OpenLDAP is an open source implementation of the Lightweight Directory Access Protocol (LDAP). In E-MapReduce (EMR) clusters, OpenLDAP manages user accounts and authenticates identities for open source services.
Integrate a service with OpenLDAP
Knox is integrated with OpenLDAP by default in an EMR cluster. When you access service web UIs from the Access Links and Ports tab in the EMR console, Knox uses OpenLDAP to authenticate your identity.
The following open source services support LDAP authentication in EMR. Enable LDAP authentication for each service separately — the procedure varies by service.
| Service | Topic |
|---|---|
| Hive | Use LDAP authentication |
| Spark | Manage LDAP authentication |
| Impala | Manage LDAP authentication |
| Trino | Manage LDAP authentication |
| Presto | Manage LDAP authentication |
| Kafka | Configure an LDAP user for authentication |
For services not listed above, refer to the open source community documentation to enable LDAP authentication manually. Use the following connection parameters for your EMR cluster's OpenLDAP instance.

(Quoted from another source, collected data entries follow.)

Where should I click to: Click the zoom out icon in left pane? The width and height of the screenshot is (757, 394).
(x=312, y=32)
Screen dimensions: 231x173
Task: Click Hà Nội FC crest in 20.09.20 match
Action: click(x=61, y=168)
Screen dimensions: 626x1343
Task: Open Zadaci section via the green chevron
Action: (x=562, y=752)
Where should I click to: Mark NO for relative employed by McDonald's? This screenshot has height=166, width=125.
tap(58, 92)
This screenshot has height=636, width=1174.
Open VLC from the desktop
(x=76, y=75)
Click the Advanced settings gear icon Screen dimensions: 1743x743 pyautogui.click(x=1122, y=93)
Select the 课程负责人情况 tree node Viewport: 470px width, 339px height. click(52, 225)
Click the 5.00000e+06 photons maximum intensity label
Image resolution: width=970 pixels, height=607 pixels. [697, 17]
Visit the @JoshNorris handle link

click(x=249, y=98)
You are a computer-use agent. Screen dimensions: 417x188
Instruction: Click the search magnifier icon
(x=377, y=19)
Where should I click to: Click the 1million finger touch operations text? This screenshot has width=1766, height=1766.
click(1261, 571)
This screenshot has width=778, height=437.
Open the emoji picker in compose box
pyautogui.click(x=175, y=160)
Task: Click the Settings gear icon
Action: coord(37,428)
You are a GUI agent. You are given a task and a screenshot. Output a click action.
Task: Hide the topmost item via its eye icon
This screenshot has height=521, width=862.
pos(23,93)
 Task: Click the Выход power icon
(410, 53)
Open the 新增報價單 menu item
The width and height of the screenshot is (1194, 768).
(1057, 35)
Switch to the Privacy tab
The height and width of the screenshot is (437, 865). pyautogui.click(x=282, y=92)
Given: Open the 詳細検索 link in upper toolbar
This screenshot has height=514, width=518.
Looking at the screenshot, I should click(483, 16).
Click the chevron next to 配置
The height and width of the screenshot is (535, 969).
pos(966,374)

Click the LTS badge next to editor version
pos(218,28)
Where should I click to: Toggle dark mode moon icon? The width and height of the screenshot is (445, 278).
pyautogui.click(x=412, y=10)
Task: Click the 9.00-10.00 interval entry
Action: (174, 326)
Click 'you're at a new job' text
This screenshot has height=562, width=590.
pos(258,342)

| Parameter | Description | Default value |
|---|---|---|
| Service address | The LDAP URL for connecting to OpenLDAP. For high-availability clusters, specify both addresses. |
Common cluster: High-availability cluster: |
| BaseDN | The Distinguished Name (DN) that defines the root of the directory tree where user entries are stored. For example, ou=people,o=emr means users are stored under the people organizational unit in the emr organization. Find the value in the user_base_dn parameter on the Configure tab of the OpenLDAP service page. |
ou=people,o=emr |
| adminDN | The DN for the admin account used to bind to the LDAP directory. Find the value in the admin_dn parameter on the Configure tab of the OpenLDAP service page. |
uid=admin,o=emr |
| Admin password | The password for the adminDN account. Find the value in the admin_pwd parameter on the Configure tab of the OpenLDAP service page. |
— |
Manage LDAP users
Add LDAP users from the Users tab in the EMR console. This creates a user in OpenLDAP with the same name as an Alibaba Cloud RAM user. For more information, see Manage user accounts.
To manage users directly through the command line, use OpenLDAP CLI commands such as ldapadd, ldapdelete, and ldapmodify, or use an LDIF file. For details, see the OpenLDAP documentation.